# Partition Info.read_from_dir Benchmarking

## Section 0

Set up.

In [1]:
# Imports

import time
from unittest.mock import patch

import pandas as pd

from hats.catalog.partition_info import PartitionInfo
from hats.io import file_io

In [2]:
# Catalogs

ztf_path = "/epyc/data3/hats/catalogs/ztf_dr22/ztf_lc"
gaia_path = "/epyc/data3/hats/catalogs/gaia_dr3/gaia"
neowise_path = "/epyc/data3/hats/catalogs/wise/neowise/neowise"

In [None]:
# Helper functions


def time_call(fn, *args, **kwargs):
    start = time.perf_counter()
    result = fn(*args, **kwargs)
    return result, time.perf_counter() - start


def quick_inspect(res_and_time, name: str = "PartitionInfo"):
    print(f"{name}: took {res_and_time[1]*1000:,.2f} ms")
    print(
        "\tPartition Info:",
        ", ".join(map(lambda hp: str((hp.order, hp.pixel)), res_and_time[0].pixel_list[:5])),
        "...",
    )
    print(f"\t{len(res_and_time[0].pixel_list:,)} pixels.\n")

## Section 1

Call the fastest option: `hats.catalog.PartitionInfo.read_from_dir` is able to locate and reference `partition_info.csv`, and use it to construct the `PartitionInfo` object.

We'll want to time this, then print or otherwise inspect/verify its values.

In [4]:
ztf_1 = time_call(PartitionInfo.read_from_dir, ztf_path)
gaia_1 = time_call(PartitionInfo.read_from_dir, gaia_path)
neo_1 = time_call(PartitionInfo.read_from_dir, neowise_path)

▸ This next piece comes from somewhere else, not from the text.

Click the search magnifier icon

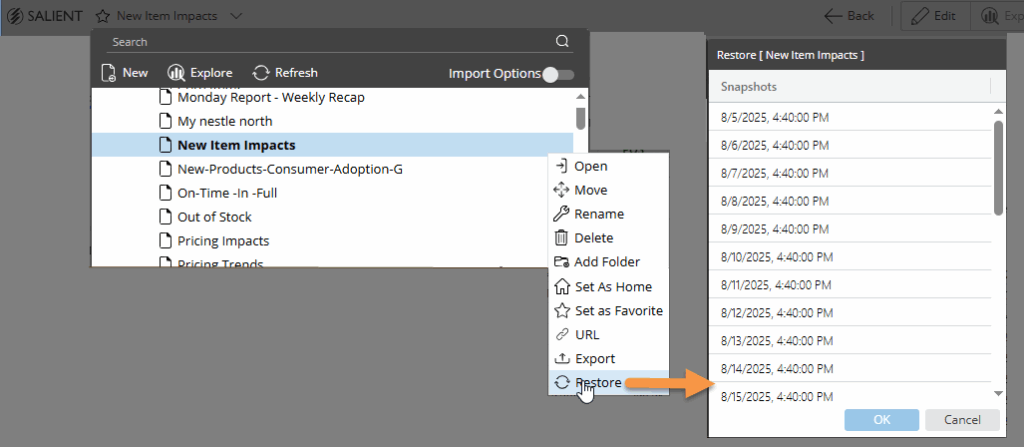point(563,42)
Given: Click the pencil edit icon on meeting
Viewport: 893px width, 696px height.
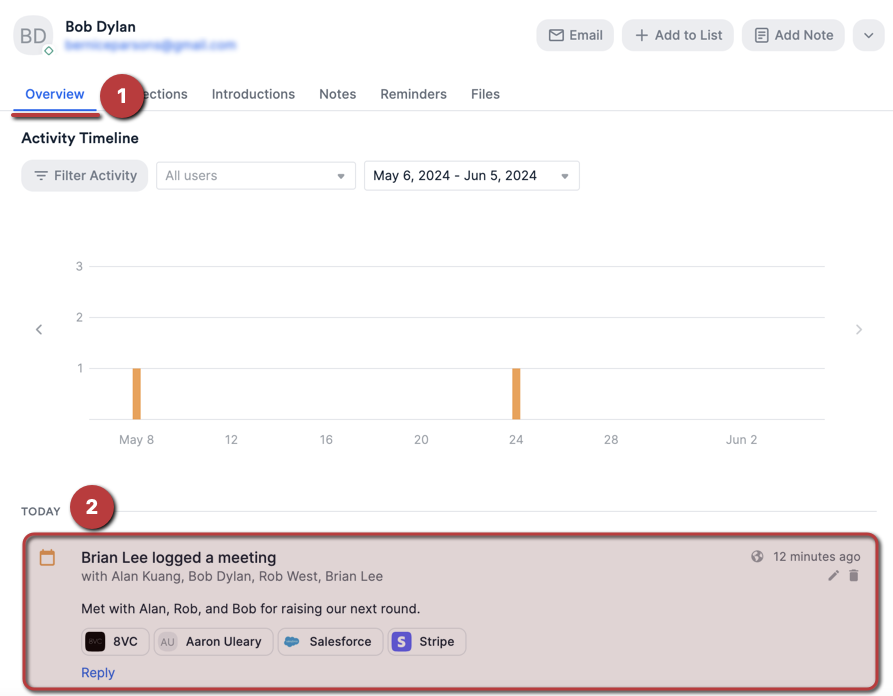Looking at the screenshot, I should [x=833, y=576].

quick_inspect(ztf_1, "ZTF")
quick_inspect(gaia_1, "Gaia")
quick_inspect(neo_1, "NEOWISE")

ZTF: took 10.14 ms
	Partition Info: (2, 137), (2, 138), (3, 257), (3, 258), (3, 321) ...
	10839 pixels.

Gaia: took 2.33 ms
	Partition Info: (2, 0), (2, 1), (2, 2), (2, 3), (2, 8) ...
	2016 pixels.

NEOWISE: took 14.24 ms
	Partition Info: (5, 0), (5, 1), (5, 2), (5, 3), (5, 4) ...
	39774 pixels.



## Section 2

(Mock) delete the `partition_info.csv` file.

Then, run `hats.catalog.PartitionInfo` again (forcing it to reference `_metadata` instead) and see how long it takes.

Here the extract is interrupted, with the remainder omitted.